To summarise, the steps performed throughout model building and model evaluation processes are:
- Data cleaning and preparation
- Combining three dataframes
- Handling categorical variables
- Mapping categorical variables to integers
- Dummy variable creation
- Handling missing values
- Test-train split and scaling
- Model Building
- Feature elimination based on correlations
- Feature selection using RFE (Coarse Tuning)
- Manual feature elimination (using p-values and VIFs)
- Model Evaluation
- Accuracy
- Sensitivity and Specificity
- Optimal cut-off using ROC curve
- Precision and Recall
- Predictions on the test set
Firstly, classes were assigned to all the customers in the test data set. For this, a probability cutoff of 0.5 was used. The model thus made, was very accurate (Accuracy = ~80%), but it had a very low sensitivity (~53%). Thus, a different cutoff was tried out, i.e. 0.3, which resulted in a model with slightly lower accuracy (~77%), but a much better sensitivity (~78%). Hence, it was learnt that one should not just blindly use 0.5 as the cutoff for probability every time to make a model. Business understanding 'must be' applied. Here, that means playing around with the cutoff, until one gets the most useful model.

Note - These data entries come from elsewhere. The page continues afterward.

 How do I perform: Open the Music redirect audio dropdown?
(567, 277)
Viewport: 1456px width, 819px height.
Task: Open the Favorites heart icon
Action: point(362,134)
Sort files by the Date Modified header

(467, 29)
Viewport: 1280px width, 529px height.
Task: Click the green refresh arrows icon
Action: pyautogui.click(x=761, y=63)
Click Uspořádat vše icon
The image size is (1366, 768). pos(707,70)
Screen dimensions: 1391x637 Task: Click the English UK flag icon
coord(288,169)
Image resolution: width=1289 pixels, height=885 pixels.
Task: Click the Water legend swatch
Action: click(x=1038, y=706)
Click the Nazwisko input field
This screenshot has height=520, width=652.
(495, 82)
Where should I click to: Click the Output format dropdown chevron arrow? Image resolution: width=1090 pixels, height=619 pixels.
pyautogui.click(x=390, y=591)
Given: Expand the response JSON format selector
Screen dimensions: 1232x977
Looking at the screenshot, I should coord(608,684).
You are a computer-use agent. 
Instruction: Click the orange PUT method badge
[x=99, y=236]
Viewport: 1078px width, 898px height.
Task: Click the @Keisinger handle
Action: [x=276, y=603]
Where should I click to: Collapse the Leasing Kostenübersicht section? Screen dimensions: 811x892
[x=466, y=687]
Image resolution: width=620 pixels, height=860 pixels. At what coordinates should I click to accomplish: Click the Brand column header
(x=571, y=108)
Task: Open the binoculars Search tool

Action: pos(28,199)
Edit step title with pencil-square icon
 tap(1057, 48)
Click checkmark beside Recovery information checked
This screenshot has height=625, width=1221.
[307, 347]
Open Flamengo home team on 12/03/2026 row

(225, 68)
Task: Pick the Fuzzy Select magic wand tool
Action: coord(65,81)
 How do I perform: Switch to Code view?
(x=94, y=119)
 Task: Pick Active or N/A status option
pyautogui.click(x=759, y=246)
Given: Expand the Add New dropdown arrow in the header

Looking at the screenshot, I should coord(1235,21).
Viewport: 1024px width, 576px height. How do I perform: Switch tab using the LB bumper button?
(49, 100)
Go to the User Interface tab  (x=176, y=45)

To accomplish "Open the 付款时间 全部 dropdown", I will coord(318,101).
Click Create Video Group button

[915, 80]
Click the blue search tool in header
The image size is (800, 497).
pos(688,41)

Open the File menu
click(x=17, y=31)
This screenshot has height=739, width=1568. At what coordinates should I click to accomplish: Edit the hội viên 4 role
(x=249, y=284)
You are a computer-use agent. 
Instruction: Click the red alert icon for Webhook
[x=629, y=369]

Also, the sensitivity of a model is the proportion of yeses (or positives) correctly predicted by it as yeses (or positives). And, the specificity is equal to the proportion of nos (or negatives) correctly predicted by the model as nos (or negatives). For any given model, if the sensitivity increases by changing the cutoff, its specificity goes down.
High values of both (Sensitivity and Specificity) cannot be achieved in a single model. Hence, one has to choose which parameter would needs to be higher. The safest option, though, is the one in which it just takes the cutoff that equalises accuracy, sensitivity and specificity. But it totally depends on the business context. Sometimes one might want a higher sensitivity, sometimes one might want a higher specificity.
In the model building process also an another view of things which was the Precision and Recall view was seen. This was very much related to sensitivity and specificity view. Precision essentially means of the 'Yeses' predicted, how many were actually yeses. Recall on the other hand is that same as sensitivity, i.e. out of the total actual yeses, how many were correctly predict.